Sunday, November 17, 2013


For every human being God has created He gives two great commandments: Love God with our whole heart, soul, mind and strength, and Love our neighbors as ourselves. He has endowed every human being with unique personalities, unique temperaments, unique gifts, unique talents, and He calls each to follow the vocation and purpose He has designed for him/her. There is no human life without purpose and there is no human being who is not called to make a positive difference in this world. Part of our life journey is to discover, follow and cultivate our individual vocations, for it is in our vocations and in following the LORD's plan for our lives that each of us will best use what God has given us to fulfill the two greatest commandments and make a positive difference in his world. 
Each vocation is different, and the best vocation for an individual is the vocation to which he/she has been called; to do otherwise would be disobedient. Some of us know our individual vocations early, while others seem to stumble on them and eventually embrace them, since God works in mysterious ways, or learn step by step, like following a trail of breadcrumbs, what the LORD wants us to do.
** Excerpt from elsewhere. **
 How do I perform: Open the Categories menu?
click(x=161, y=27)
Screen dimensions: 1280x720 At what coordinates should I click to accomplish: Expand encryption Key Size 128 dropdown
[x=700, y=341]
The Catholic Church recognizes priesthood, religious life, marriage and the single vocation as valid, legitimate vocations in which God suits each person to best obey the two greatest commandments and use all that God has given us to make a positive difference in this world, and I believe that it is good whenever faith-filled people in a particular vocation come together to support and encourage one another, because people within the same vocation can uniquely support and encourage those who are walking in similar shoes. 
In a thread of comments in which I was trying to point out how faithful married Catholics--married deacons and lay married couples who have been married for a long time and have faithfully followed Church teaching and survived all the challenges of marriage and family life with unselfish devotion and sacrificial love--can mentor couples preparing for marriage and reinforce Catholic teaching to other married people with authenticity and be perceived as the most credible witnesses because of the testimony of their lives, someone insisted that I "failed at marriage" because I have chosen the celibate single state in which to love and serve God and love and serve people and make a positive difference in my life. 
I have not failed at marriage but I am following my personal choice and what I believe is how God has fashioned me and called me. It is true that some of my reasons for choosing singleness have to do with personal preference and are partially selfish or self-centered, but I believe that I am being faithful in my life of freedom to serve God, the Church and people in this way and that my life is "bearing good fruit". For some "bearing good fruit" is marrying, bearing and raising children who will know, love and serve the LORD. But that is not the only way. 
We need a greater respect for ALL the vocations, and the vocation of singleness, whether by specific choice or accepted and embraced at a later point in one's life journey. No vocation is a failure but a gift of God and a means of grace.

1 comment:

  1. Thank you, Arlene, for your eloquence, & especially your honesty in answering the person who said you failed at marriage. Thank you for writing that no vocatuon is a failure, but a gift of God & a gift of grace! Beautiful! May I be able to respond to criticism with such eloquence! I wonder if that person also thinks that married people should not go to confession to priests because priests are single. Sometimes it is helpful to speak to people in the same vocation, as you mentioned, and other times, a professional or a person with Spiritual insight who is not in the same vocation, can be more objective and can offer valuable guidance. As St. Paul said (I paraphrase:), if the body were only eyes, how would we hear?